And the only thing better than playing a game, said Glenn, is winning it.
“It’s the American way,” he said. “I’ve coached in enough games to know that if you don’t play good and you win, I’m still crazy about it. I’m maybe not as happy about it as if we’d played real good, but I’m still pretty darn ecstatic.
“Losing, you wear it right here in the neck and shoulders and you ache for about a week. But then you come out of it and start thinking about winning the next one.
“There’s an old country western song by Merle Haggard where he’s talking about wanting to quit the smoking and the drinking, I think, because ‘the lows keep getting lower than the highs.’ And that’s really true about winning and losing. Winning is what we all want.”
In Wyoming, expectations are sky-high.
“The people here, they’ve been dying to get a little respect after having lost it for a little bit, and now you can’t believe how it’s impacted the state,” Glenn said. “They don’t have to have a perfect season, I don’t think; they just want to have their fair share.”

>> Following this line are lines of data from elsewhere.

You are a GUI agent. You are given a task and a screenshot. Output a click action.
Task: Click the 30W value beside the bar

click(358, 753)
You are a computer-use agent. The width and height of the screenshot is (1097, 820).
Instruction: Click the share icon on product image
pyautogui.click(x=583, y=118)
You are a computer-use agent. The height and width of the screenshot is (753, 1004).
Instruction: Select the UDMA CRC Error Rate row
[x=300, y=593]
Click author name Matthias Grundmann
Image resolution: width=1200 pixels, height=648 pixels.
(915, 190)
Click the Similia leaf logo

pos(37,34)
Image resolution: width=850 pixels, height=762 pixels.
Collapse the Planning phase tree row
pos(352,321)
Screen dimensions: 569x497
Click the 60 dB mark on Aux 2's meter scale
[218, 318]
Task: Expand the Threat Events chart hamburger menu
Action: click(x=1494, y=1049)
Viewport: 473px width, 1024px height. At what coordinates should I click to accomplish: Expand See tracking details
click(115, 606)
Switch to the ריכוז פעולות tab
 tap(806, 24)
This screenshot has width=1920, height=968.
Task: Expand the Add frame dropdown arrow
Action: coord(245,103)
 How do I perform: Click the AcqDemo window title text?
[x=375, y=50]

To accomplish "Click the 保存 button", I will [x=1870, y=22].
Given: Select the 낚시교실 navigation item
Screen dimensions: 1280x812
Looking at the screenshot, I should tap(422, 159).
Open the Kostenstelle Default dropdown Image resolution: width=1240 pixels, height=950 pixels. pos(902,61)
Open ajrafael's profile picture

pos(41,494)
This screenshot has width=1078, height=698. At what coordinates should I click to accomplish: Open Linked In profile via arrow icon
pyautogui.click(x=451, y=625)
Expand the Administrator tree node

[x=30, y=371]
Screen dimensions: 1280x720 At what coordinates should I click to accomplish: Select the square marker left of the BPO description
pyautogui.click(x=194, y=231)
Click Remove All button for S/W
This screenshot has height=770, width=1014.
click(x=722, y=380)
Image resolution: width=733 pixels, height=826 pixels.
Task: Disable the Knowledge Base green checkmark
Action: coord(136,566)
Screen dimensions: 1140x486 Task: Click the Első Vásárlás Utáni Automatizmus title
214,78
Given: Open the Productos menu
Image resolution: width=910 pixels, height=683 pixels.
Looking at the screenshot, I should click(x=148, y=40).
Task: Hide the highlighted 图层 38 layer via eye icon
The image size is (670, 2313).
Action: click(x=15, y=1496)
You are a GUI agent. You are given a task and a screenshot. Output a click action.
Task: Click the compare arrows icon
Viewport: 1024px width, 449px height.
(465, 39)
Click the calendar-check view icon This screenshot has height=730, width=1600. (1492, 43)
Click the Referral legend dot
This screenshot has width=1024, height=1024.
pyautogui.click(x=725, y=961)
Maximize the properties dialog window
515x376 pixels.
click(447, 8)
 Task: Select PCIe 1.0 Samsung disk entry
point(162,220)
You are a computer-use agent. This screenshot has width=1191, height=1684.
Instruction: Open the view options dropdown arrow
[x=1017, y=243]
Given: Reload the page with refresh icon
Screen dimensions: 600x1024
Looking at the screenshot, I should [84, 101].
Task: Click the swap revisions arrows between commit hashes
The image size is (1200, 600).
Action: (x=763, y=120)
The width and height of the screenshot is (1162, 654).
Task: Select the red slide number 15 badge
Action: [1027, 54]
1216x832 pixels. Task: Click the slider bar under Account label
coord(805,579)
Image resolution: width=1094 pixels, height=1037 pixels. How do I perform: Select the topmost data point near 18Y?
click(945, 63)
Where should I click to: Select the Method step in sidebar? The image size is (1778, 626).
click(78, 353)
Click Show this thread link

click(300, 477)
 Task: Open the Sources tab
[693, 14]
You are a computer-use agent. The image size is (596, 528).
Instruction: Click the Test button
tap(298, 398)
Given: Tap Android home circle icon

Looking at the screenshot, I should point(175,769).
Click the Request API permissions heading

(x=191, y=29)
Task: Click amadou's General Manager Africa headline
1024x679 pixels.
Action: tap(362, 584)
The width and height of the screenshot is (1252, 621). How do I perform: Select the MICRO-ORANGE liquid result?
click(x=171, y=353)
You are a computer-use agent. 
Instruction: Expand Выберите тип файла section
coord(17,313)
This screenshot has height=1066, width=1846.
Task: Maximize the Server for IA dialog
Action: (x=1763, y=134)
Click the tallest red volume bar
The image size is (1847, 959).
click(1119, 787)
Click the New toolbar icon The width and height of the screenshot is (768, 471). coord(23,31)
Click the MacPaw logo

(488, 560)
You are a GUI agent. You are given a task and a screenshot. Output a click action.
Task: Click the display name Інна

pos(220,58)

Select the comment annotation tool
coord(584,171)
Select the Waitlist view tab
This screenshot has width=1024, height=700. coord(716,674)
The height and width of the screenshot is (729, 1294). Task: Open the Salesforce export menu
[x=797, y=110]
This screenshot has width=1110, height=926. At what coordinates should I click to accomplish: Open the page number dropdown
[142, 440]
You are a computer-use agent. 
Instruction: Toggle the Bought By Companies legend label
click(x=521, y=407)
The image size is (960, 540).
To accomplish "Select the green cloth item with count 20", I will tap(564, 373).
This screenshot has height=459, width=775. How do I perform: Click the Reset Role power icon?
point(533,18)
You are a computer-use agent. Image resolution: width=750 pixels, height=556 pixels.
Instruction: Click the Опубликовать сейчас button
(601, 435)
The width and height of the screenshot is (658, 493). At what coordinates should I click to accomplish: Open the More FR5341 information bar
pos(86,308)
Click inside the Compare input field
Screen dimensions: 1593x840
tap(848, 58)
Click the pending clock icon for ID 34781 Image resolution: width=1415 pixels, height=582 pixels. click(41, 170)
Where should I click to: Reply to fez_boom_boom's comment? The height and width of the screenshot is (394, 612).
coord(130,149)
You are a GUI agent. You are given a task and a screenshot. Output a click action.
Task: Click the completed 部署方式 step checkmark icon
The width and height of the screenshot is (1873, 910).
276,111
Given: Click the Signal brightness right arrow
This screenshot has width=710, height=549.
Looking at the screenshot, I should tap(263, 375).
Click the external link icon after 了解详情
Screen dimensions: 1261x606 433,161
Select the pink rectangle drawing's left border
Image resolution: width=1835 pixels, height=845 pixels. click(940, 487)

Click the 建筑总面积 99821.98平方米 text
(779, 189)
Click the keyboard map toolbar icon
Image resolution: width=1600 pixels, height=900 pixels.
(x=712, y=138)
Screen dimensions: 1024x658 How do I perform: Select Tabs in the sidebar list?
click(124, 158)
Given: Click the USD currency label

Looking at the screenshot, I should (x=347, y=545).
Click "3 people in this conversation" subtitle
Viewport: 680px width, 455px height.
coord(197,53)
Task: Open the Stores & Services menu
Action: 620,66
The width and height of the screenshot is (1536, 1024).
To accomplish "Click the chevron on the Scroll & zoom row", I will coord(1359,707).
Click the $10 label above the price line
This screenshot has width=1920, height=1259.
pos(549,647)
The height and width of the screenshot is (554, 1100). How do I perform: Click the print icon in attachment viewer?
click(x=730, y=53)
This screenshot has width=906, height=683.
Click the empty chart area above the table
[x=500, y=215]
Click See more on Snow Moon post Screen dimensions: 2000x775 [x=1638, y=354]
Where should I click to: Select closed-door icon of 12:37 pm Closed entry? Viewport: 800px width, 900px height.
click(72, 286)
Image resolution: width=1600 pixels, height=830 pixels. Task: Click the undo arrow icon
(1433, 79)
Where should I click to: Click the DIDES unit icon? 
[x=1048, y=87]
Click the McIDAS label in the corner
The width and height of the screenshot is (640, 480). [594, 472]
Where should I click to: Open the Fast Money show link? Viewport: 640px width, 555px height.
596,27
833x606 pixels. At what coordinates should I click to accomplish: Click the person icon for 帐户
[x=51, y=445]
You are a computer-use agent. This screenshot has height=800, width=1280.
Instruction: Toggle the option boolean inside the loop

Back in Lincoln, where the Cornhuskers have fallen on hard times, there is growing speculation that if Bill Callahan doesn’t get the program turned around in his second season, Glenn should be brought home to work his magic.
“Oh, I haven’t heard that one since about 3:30,” Pat Glenn said. “But I’ll tell you what, I’ve never heard it from my little brother.”
And he never will.
Glenn understands why there is such talk, but he’s not going to endorse it.
“I’m a guy that lives for today. I’m not looking for a job,” Glenn said. “I love the job I’ve got. The people I work for here are just outstanding, and we’re getting to the point where I think we can compete on a pretty high level.
“You know, we just walked off the field in Las Vegas a few months ago, and you couldn’t feel any better than that.”
Staff writer Joseph Sanchez can be reached at 303-820-5458 or jsanchez@denverpost.com.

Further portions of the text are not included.